INSTRUCTIONS FOR THE TASK:
Which lines of the data include the string "computer"? List them all.

+--

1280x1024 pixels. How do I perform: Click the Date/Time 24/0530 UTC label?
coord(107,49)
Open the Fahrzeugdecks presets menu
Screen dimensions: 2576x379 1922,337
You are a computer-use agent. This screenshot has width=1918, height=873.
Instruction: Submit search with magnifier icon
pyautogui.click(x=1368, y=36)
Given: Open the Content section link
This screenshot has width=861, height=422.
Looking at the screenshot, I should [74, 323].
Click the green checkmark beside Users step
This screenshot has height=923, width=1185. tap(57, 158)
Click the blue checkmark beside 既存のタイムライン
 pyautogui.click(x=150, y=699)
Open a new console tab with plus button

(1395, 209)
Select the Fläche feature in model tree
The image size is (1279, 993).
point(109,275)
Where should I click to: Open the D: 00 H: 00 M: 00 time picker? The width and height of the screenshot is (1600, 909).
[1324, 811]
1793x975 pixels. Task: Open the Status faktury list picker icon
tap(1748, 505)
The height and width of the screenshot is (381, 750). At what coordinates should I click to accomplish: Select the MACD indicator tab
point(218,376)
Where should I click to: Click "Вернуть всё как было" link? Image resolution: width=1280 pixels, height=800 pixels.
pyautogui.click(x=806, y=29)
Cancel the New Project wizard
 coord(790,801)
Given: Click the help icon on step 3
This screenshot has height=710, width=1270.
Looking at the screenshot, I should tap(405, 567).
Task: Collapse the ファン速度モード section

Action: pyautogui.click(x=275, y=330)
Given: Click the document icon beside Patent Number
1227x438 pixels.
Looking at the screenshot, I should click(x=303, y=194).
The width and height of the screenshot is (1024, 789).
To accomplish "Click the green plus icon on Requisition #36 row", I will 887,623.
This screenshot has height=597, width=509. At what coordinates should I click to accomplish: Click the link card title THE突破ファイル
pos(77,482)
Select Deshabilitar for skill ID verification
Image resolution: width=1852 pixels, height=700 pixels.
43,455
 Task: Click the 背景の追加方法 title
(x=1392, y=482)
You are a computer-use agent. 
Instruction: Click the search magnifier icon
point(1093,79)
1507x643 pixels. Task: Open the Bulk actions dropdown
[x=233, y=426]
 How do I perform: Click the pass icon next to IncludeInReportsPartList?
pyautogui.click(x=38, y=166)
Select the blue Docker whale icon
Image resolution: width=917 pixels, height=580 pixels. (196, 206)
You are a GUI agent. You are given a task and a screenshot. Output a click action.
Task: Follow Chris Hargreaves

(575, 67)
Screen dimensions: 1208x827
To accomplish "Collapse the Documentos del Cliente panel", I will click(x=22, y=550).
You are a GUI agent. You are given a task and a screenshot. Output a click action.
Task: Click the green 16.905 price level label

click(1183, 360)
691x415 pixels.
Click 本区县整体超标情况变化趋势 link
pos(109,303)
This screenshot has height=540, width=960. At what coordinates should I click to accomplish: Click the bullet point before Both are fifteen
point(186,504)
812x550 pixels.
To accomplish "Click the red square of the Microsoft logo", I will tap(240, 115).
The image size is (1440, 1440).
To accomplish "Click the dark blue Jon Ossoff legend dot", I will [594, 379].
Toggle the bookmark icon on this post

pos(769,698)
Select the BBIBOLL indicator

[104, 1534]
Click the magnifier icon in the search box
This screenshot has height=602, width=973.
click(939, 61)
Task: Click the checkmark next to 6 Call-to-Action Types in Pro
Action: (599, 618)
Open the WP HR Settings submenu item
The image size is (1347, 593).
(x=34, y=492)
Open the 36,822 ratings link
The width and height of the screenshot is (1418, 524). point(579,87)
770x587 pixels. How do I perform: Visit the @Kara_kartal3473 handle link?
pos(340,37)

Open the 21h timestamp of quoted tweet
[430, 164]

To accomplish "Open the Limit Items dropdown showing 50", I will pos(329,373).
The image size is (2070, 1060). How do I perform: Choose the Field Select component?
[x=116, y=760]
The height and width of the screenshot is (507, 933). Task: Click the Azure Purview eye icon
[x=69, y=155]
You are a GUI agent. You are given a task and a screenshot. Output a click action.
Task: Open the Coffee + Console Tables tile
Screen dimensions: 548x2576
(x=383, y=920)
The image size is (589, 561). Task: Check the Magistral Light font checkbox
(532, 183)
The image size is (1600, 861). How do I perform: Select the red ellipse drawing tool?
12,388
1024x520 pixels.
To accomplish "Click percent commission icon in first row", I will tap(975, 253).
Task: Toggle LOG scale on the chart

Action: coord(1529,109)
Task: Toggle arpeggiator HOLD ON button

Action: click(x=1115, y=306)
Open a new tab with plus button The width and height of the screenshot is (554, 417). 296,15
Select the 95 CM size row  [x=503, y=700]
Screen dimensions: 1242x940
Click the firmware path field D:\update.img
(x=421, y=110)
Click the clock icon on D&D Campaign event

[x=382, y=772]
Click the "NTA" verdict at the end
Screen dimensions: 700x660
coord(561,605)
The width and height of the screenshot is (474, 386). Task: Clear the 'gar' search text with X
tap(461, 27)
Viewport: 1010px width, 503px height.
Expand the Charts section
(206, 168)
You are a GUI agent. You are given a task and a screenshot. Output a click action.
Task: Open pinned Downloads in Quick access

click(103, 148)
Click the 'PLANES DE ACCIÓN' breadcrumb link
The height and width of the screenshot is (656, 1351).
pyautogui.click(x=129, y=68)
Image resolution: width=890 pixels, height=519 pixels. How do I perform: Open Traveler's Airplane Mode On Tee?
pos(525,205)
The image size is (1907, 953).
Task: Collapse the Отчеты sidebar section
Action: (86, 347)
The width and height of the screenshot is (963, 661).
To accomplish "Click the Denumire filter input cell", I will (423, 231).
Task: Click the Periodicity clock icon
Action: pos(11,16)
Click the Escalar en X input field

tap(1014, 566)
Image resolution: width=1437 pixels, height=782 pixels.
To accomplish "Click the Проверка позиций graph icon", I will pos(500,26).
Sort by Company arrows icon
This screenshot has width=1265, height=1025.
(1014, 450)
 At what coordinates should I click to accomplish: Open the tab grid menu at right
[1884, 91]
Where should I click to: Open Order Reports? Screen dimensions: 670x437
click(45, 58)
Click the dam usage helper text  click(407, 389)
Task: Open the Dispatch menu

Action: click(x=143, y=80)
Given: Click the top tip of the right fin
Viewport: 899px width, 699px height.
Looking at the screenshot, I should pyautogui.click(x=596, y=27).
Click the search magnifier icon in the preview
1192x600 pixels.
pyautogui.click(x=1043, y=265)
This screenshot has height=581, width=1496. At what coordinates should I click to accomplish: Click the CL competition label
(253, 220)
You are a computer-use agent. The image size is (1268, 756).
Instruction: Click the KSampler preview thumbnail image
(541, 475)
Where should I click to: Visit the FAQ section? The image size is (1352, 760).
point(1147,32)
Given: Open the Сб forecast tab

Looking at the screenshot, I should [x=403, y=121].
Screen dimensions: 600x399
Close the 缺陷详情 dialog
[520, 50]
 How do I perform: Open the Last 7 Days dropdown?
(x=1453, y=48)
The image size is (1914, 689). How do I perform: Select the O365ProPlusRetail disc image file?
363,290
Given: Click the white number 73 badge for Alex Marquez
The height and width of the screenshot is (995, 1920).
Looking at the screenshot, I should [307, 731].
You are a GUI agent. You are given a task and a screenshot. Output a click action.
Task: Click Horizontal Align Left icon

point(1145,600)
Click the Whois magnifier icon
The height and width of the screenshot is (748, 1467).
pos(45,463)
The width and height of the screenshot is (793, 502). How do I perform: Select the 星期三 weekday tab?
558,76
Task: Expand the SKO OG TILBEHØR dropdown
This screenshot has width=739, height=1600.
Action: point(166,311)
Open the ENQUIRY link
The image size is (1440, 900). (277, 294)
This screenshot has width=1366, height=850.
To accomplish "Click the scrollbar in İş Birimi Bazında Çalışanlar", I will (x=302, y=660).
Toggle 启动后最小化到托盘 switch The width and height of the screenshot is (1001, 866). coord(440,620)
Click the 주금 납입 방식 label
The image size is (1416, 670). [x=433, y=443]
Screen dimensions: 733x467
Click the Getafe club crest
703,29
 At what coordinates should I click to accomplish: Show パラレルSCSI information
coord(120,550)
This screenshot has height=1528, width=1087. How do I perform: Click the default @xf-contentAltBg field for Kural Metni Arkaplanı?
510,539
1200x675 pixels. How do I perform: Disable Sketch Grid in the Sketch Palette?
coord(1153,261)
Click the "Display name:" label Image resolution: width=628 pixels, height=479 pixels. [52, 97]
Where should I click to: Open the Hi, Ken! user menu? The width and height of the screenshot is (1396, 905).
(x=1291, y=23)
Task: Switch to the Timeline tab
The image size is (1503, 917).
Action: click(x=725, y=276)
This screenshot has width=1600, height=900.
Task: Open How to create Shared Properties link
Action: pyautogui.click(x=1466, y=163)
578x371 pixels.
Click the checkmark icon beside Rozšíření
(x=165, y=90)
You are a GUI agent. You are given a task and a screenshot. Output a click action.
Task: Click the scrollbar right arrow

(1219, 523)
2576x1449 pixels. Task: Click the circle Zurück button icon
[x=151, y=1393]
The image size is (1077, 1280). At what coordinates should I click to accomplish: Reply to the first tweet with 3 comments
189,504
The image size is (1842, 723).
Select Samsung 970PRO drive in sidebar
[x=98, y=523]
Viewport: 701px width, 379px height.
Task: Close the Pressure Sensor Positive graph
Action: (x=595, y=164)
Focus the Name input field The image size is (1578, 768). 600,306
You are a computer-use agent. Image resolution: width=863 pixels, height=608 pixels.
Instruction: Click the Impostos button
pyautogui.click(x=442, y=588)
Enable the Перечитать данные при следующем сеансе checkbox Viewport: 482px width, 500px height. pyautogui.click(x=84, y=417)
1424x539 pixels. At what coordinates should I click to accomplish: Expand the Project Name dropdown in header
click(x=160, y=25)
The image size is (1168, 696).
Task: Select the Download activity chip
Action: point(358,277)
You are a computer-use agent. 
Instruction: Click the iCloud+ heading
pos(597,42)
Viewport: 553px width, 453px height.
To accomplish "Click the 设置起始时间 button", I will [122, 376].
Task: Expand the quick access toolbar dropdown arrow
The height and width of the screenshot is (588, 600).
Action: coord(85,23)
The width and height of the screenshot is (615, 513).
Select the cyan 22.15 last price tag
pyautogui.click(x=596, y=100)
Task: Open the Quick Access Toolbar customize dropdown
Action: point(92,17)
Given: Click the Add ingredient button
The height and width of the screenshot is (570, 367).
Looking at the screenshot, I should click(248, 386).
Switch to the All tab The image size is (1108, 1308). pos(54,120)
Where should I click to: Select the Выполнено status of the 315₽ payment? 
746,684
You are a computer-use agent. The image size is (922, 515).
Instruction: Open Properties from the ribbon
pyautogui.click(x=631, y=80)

+--

COMPLETED TASK:
You are a computer-use agent. This screenshot has width=1918, height=873.
You are a computer-use agent. 
You are a computer-use agent. The image size is (1268, 756).
You are a computer-use agent. Image resolution: width=863 pixels, height=608 pixels.
You are a computer-use agent. 
You are a computer-use agent. The image size is (922, 515).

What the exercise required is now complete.